May 2020

Traditional Celebrations

Vesak Day / Visakha Bucha Day is a Buddhist holiday and one of the most important as it commemorates the birth, enlightenment and death of Buddha. It’s celebrated at different dates during the month in Hong Kong (30 April), Myanmar (6 May), Thailand (6 May), Cambodia (6 May), Laos (7 May), Vietnam (7 May), Singapore (7 May), Malaysia (7 May), and Indonesia (7 May).

The Sand Pagoda Festival (1 – 6 May) consists of three different districts in Mandalay that hold a festival to build stupas made of sand. The stupas are built over the course of a single night and consist of five parts which are positioned above one another, supported by bamboo mats and posts.

Cheung Chau Bun Festival (9 – 13 May) in Hong Kong is celebrated every year on the fifth to ninth days of the fourth lunar month. During this time people make papier-mache effigies of deities, wear costumes, bake buns and build a large bamboo tower for the ‘bun snatching’ competition.

In Cambodia, the Royal Ploughing Ceremony (10 May) consists of a colourful parade outside the Royal Palace in Phnom Penh. Oxen racing and parades take place in villages around the country with locals sporting vibrant traditional dress.

Aoi Matsuri (15 May) is one of Kyoto's three most famous festivals. The festival's main attraction is a large parade in Kyoto in which over 500 people dressed in the aristocratic style of the Heian Period (794-1185) walk from the Imperial Palace to the Kamo Shrines.

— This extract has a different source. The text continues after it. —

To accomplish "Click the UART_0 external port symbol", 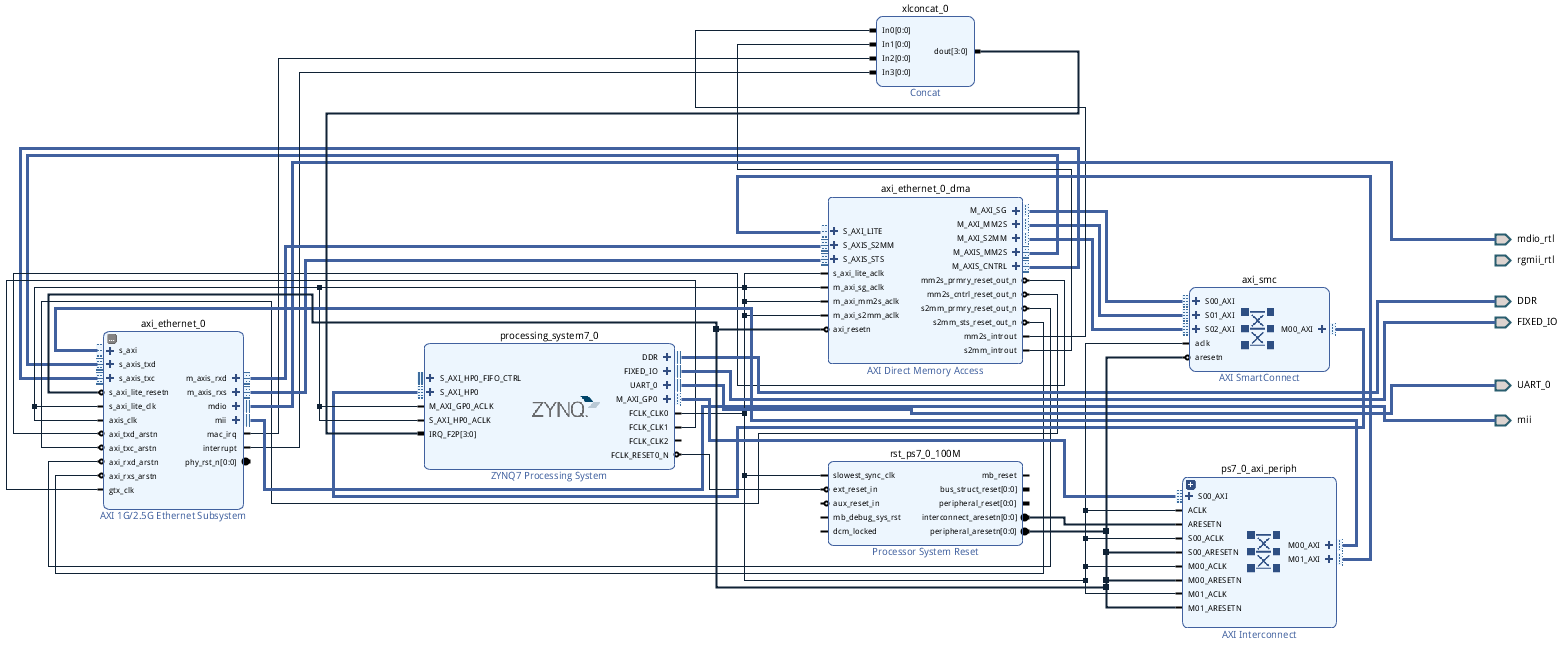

Sanja Matsuri (15 – 17 May) in Tokyo is a spectacular street parade full of elaborate floats that carry performers on a journey from Yanagi-dori to Asakusa Shrine. Over the course of three days, the festival attracts 1.5 to 2 million locals and tourists every year.

The Taki Noh or 'Bonfire Noh Performance' (31 May – 1 June) is one of the most ancient musical forms in Japan with performances taking place during the night at the Heian Jingu Shrinein Kyoto. Burning torches illuminate the stage with actors wearing lacquer coated wooden masks and dressed in period costumes.

Idul Fitri in Indonesia (24 – 25 May) and Malaysia (24 – 26 May) is one of the most important holidays for Indonesian and Malaysian Muslims. It is usually celebrated for a full week with locals travelling around the country to their hometowns. Roads can become heavily congested and many restaurants and sights will close. If possible, we recommend avoiding the Idul Firti period if travelling to the islands of Sumatra, Java, Sulawesi and Lombok.

The Harvest Festival, also known as 'Pesta Kaamatan' (30 – 31 May), is celebrated annually in Sabah, Malaysia. Once a critical part of village life, it is now a state-wide celebration.

Boun Bang Fai or 'Rocket Festival' in Laos and Thailand has its origins in pre-Buddhist, rain-invoking ceremonies. Parades, singing and dancing all lead to an explosive climax as huge, ornate, homemade bamboo rockets are blessed and fired into the skies to invite the rains.

International Events

Iron Man 70.3 Vietnam (10 May) is a legendary event taking place in Da Nang. Participants will be treated to a fast and scenic course that begins with a 1.9km ocean swim followed by a 90km bike course and ending with a 21km run.

The Grand Sumo Tournament takes place in Tokyo (10 – 24 May).

Singapore International Festival of Arts (15 – 31 May) is spread over an entire month, celebrating the arts with a smorgasbord of theatre, dance and music performances in the Lion City.

Huangyaguan Great Wall Marathon (16 May) includes a quarter race actually run on the wall and incorporates 3,700 steps – not a race for the faint-hearted.

Danang International Fireworks Festival is a time when the city showcases an array of spectacular and innovative fireworks, filling the sky with a kaleidoscope of lights, sounds, and colours.